### PROBLEM DESCRIPTION:
Please report every line in the entries that contains the string "axis".

────────────────

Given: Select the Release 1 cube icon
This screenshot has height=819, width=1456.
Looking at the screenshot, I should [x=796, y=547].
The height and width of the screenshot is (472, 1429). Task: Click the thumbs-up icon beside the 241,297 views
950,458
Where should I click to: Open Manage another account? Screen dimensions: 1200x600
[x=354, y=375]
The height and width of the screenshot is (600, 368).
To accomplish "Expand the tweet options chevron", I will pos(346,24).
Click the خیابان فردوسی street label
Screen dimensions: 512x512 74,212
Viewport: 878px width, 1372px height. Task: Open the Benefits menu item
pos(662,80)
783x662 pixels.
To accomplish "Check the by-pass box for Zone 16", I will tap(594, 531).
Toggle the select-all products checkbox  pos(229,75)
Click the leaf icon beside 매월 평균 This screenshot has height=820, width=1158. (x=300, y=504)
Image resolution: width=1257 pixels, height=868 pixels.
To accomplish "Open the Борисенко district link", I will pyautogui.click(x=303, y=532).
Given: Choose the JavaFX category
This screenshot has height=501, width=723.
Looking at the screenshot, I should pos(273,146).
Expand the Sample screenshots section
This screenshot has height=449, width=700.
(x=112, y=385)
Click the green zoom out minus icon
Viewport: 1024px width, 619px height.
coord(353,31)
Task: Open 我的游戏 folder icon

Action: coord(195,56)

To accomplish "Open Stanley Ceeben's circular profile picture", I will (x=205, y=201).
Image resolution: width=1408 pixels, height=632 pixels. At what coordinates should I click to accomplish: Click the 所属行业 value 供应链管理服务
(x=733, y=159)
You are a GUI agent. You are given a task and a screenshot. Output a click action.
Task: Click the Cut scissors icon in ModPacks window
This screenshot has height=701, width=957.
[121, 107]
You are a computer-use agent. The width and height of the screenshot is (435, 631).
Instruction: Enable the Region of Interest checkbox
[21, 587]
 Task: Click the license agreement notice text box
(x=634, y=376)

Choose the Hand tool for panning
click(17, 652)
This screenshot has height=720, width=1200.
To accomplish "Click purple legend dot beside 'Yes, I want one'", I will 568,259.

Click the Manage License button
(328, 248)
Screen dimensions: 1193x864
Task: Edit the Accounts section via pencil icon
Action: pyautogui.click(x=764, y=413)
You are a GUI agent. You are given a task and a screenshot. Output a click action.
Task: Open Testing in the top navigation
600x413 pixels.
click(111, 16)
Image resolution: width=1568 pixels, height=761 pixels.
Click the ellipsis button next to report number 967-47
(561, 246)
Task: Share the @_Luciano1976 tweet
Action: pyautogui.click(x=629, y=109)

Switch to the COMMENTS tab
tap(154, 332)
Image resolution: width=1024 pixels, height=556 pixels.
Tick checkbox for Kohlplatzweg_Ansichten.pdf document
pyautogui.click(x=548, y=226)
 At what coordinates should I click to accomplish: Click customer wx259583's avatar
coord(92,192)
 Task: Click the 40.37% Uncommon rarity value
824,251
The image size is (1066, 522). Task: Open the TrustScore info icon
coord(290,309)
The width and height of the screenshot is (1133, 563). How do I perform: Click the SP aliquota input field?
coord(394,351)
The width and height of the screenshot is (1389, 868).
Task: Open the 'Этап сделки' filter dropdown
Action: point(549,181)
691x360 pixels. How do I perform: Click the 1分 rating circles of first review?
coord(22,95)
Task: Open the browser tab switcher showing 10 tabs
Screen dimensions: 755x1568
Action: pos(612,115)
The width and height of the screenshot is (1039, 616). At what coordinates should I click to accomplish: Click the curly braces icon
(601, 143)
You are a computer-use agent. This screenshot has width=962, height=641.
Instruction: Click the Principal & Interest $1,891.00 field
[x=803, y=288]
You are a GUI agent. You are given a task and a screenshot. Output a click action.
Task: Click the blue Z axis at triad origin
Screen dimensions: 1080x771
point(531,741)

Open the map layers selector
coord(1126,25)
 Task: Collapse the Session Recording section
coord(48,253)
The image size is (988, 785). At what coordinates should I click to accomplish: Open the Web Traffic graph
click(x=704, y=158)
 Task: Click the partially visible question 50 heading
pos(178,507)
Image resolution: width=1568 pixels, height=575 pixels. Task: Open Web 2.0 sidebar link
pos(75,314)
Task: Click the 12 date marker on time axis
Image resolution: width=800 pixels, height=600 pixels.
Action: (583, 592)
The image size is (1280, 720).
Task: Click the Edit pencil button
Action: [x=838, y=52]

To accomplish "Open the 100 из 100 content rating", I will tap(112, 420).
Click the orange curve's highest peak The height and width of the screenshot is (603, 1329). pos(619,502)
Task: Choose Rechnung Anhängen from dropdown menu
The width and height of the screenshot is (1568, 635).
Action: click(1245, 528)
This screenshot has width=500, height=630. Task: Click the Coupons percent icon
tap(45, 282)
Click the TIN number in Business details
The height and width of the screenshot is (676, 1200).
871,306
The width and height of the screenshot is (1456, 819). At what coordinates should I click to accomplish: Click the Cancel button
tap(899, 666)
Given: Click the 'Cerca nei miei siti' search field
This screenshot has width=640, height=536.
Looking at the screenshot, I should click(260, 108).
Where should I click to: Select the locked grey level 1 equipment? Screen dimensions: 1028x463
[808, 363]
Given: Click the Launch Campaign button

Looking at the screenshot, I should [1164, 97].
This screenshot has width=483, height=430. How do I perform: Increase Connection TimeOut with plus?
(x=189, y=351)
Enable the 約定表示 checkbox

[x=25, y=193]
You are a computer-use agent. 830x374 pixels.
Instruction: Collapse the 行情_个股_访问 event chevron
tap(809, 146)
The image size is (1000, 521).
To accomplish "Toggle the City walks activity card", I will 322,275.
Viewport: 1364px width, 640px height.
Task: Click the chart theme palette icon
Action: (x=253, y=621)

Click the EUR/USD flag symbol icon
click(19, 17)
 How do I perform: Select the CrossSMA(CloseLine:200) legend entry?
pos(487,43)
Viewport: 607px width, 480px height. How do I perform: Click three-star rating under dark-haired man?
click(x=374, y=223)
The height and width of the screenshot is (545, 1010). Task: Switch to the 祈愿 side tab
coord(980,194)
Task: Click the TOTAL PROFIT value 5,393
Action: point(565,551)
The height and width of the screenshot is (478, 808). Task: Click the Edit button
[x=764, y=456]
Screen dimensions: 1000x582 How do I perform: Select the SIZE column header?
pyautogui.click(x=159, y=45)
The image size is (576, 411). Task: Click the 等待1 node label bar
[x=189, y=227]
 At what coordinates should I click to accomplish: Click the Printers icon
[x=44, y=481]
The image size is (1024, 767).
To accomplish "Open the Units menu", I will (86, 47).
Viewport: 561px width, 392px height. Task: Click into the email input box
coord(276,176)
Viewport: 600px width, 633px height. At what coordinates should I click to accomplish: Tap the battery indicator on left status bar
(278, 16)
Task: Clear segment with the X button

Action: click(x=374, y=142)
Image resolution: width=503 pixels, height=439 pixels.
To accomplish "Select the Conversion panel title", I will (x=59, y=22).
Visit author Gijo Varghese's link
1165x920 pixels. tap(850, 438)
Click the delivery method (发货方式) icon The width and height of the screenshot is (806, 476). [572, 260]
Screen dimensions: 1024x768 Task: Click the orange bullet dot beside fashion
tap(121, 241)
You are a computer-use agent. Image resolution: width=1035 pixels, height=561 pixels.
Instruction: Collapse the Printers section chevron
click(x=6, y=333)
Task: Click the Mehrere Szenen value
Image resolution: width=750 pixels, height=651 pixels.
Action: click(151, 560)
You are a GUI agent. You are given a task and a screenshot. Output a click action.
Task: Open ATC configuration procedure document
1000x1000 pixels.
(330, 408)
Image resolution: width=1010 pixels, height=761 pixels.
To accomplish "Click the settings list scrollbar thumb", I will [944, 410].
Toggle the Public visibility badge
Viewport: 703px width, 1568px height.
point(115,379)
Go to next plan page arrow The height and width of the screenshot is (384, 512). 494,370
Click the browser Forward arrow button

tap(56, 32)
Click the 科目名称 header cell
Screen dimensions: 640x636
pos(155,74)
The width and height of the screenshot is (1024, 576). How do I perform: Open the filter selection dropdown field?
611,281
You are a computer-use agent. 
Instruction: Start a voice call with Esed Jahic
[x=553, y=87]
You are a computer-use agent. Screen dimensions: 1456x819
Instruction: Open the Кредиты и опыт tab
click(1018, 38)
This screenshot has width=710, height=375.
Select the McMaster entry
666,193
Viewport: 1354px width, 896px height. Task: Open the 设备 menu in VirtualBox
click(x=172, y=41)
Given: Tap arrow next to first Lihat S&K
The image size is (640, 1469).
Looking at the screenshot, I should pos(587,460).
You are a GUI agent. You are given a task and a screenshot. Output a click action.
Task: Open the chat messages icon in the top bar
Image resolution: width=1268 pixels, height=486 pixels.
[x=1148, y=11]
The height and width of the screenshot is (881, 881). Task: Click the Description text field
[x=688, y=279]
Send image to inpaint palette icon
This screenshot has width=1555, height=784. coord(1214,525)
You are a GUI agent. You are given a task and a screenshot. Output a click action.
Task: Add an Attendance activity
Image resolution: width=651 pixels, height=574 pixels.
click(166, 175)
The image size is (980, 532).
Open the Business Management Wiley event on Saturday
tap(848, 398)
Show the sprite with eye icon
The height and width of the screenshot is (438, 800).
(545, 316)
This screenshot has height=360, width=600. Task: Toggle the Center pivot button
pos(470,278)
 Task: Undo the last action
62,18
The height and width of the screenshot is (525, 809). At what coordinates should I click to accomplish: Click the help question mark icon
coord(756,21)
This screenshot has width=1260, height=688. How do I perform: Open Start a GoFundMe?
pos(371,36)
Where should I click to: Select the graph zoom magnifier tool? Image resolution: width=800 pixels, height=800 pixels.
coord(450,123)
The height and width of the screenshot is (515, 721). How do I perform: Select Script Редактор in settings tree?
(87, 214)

────────────────

### OUTPUT BELOW:
Task: Click the blue Z axis at triad origin
Task: Click the 12 date marker on time axis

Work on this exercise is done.